SUPPLIED MATERIAL

[Begin]

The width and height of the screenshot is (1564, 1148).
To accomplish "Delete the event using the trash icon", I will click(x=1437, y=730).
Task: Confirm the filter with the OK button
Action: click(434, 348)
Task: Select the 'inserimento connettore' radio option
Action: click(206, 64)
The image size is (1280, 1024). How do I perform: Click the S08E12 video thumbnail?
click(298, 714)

[End]
[Begin]

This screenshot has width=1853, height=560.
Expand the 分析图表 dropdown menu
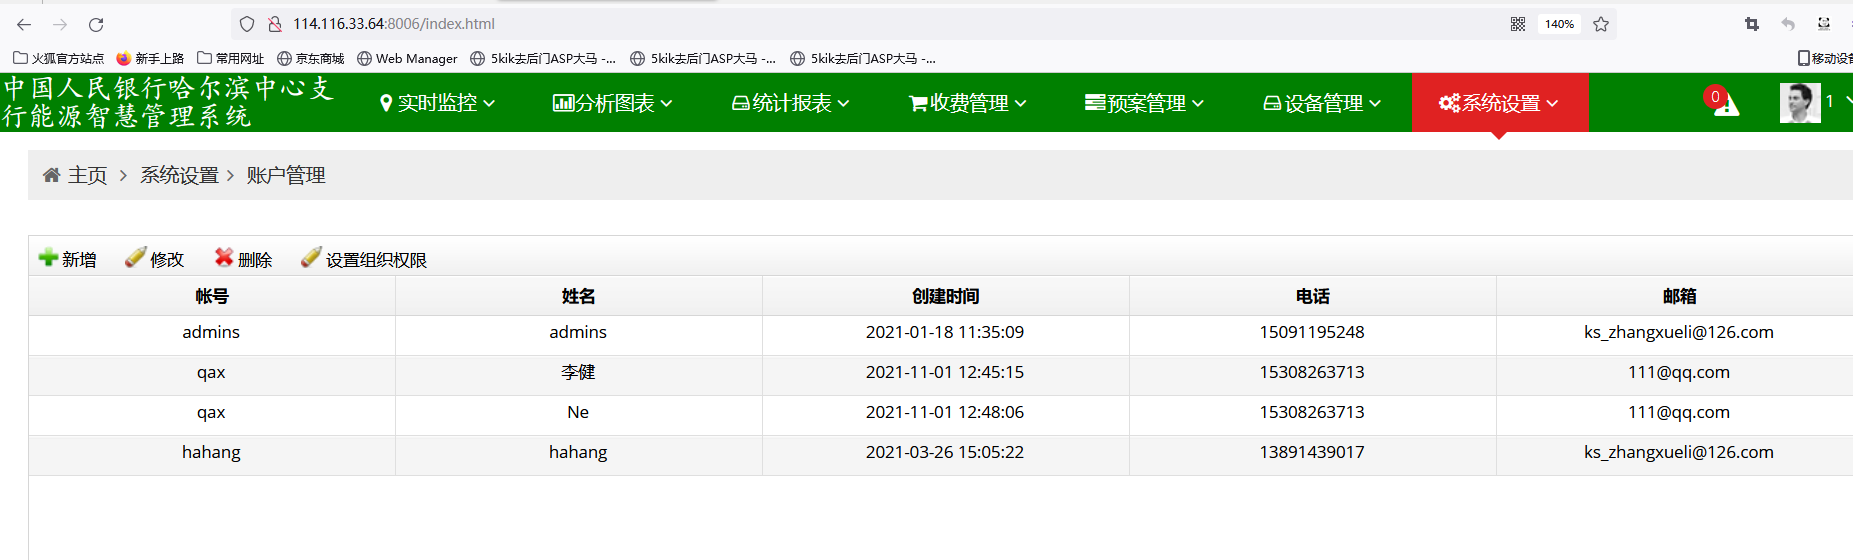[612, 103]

[End]

EXERCISE DIRECTIONS
Extract from the listing the stretch from the line containing "The image size" through the line containing "click(298, 714)", repeating each line exactly.

SOLUTION
The image size is (1280, 1024). How do I perform: Click the S08E12 video thumbnail?
click(298, 714)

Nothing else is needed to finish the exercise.